Finch and fellow instructor Jake Cockrell are teaching the first of a two-part look into XR for ż students. Part one deals with the concepts of Virtual Reality (VR), Augmented Reality (AR) and Mixed Reality (MR). Students create 3D models of an array of items and add texture and animation as they go. Then, it’s time to break out the familiar headsets associated with VR and watch their creations come alive.
Sarah Archie, 22, of Vicksburg, among the eight students in the class, enjoyed her virtual donut and coffee, then moved on to forging a medieval sword using the latest virtual software.
“I’ve always been a bit on the creative side and have been into computers almost since I could walk,” said Archie, who is on track to earn an associate degree in Computer Programming Technology next fall. “I have my own personal VR equipment at home, but before, I was just casually playing games with it. Now I’m enjoying 3D modeling. Incorporating that into VR would be amazing.”

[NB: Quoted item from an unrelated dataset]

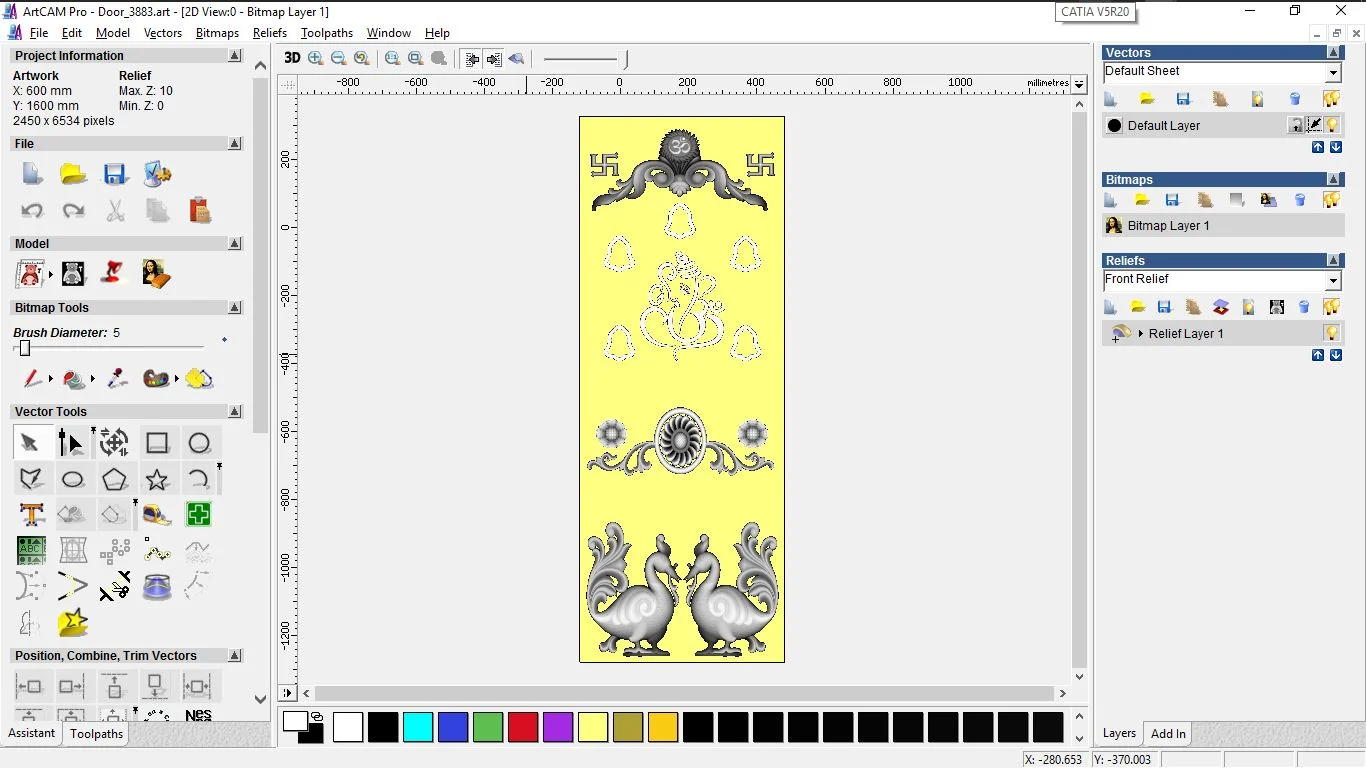The height and width of the screenshot is (768, 1366).
Task: Toggle visibility bulb of Relief Layer 1
Action: click(x=1331, y=333)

Next fall, students who enroll in the next step will learn to take 3D models and apply them to a virtual environment that allows the user to program their objects to act in a virtual space.
“Those objects can be programmed to respond to touch, be picked up, moved, interact with other objects, among other things,” Cockrell said.
Students in the first part of the program are those already in an Information Systems Technology-related course of study. Those include Computer Networking, Cyber Security, Computer Programming and Software Engineering. Coding skills taught in first-semester courses in each are a must for the XR class.
Funding for equipment that made the XR class possible was provided by a grant through the U.S. Department of Agriculture in partnership with the Mississippi Community College Board.
Advances in VR and XR technology can only help the program grow and supply multiple industries with a new breed of in-demand specialists. That specialization grew this past summer to include the first approved method of using AR technology in spinal surgery, Finch said.
“Also, a former student who graduated some years ago – before we got the controllers and software we use now – was hired by a large construction company who has now taken 3D blueprints and put them into a virtual environment,” he said. “It allows their clients to literally walk around their building before it was built.
“We are trying to help with innovation not only for our program but hopefully, in the future, all programs.”